Data items:
------------------------------
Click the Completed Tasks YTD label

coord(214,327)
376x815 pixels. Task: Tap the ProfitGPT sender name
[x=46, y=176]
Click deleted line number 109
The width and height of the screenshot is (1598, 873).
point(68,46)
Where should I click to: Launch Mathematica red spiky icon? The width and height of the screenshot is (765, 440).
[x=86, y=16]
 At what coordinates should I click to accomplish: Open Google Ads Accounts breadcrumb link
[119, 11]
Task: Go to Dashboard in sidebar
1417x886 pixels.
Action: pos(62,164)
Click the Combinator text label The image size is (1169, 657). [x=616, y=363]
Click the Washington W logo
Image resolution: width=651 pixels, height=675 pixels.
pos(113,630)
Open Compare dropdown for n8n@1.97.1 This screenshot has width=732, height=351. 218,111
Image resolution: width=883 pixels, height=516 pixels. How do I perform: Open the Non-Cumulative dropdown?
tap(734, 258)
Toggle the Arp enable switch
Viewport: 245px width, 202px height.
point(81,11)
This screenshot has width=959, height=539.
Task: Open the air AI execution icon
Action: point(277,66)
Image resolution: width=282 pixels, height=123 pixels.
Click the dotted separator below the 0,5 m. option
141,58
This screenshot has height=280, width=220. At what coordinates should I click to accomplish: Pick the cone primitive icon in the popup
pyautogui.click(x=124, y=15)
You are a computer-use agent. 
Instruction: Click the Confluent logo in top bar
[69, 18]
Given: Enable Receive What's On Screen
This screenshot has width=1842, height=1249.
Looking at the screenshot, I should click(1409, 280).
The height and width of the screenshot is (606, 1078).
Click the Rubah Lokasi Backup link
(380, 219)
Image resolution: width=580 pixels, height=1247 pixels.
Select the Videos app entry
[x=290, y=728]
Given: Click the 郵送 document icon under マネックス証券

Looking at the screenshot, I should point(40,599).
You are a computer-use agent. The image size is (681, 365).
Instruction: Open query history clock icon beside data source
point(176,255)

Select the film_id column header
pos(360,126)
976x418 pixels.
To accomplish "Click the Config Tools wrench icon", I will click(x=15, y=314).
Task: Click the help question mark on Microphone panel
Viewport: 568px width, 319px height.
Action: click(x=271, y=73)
------------------------------
» Problem to work on
Edit all the data items above by changing "Instruction" to "Command" wherever it appears, and leave everything else the same.

» Answer to the task
Click the Completed Tasks YTD label

coord(214,327)
376x815 pixels. Task: Tap the ProfitGPT sender name
[x=46, y=176]
Click deleted line number 109
The width and height of the screenshot is (1598, 873).
point(68,46)
Where should I click to: Launch Mathematica red spiky icon? The width and height of the screenshot is (765, 440).
[x=86, y=16]
 At what coordinates should I click to accomplish: Open Google Ads Accounts breadcrumb link
[119, 11]
Task: Go to Dashboard in sidebar
1417x886 pixels.
Action: pos(62,164)
Click the Combinator text label The image size is (1169, 657). [x=616, y=363]
Click the Washington W logo
Image resolution: width=651 pixels, height=675 pixels.
pos(113,630)
Open Compare dropdown for n8n@1.97.1 This screenshot has width=732, height=351. 218,111
Image resolution: width=883 pixels, height=516 pixels. How do I perform: Open the Non-Cumulative dropdown?
tap(734, 258)
Toggle the Arp enable switch
Viewport: 245px width, 202px height.
point(81,11)
This screenshot has width=959, height=539.
Task: Open the air AI execution icon
Action: point(277,66)
Image resolution: width=282 pixels, height=123 pixels.
Click the dotted separator below the 0,5 m. option
141,58
This screenshot has height=280, width=220. At what coordinates should I click to accomplish: Pick the cone primitive icon in the popup
pyautogui.click(x=124, y=15)
You are a computer-use agent. 
Command: Click the Confluent logo in top bar
[69, 18]
Given: Enable Receive What's On Screen
This screenshot has width=1842, height=1249.
Looking at the screenshot, I should click(1409, 280).
The height and width of the screenshot is (606, 1078).
Click the Rubah Lokasi Backup link
(380, 219)
Image resolution: width=580 pixels, height=1247 pixels.
Select the Videos app entry
[x=290, y=728]
Given: Click the 郵送 document icon under マネックス証券

Looking at the screenshot, I should point(40,599).
You are a computer-use agent. The image size is (681, 365).
Command: Open query history clock icon beside data source
point(176,255)

Select the film_id column header
pos(360,126)
976x418 pixels.
To accomplish "Click the Config Tools wrench icon", I will click(x=15, y=314).
Task: Click the help question mark on Microphone panel
Viewport: 568px width, 319px height.
Action: click(x=271, y=73)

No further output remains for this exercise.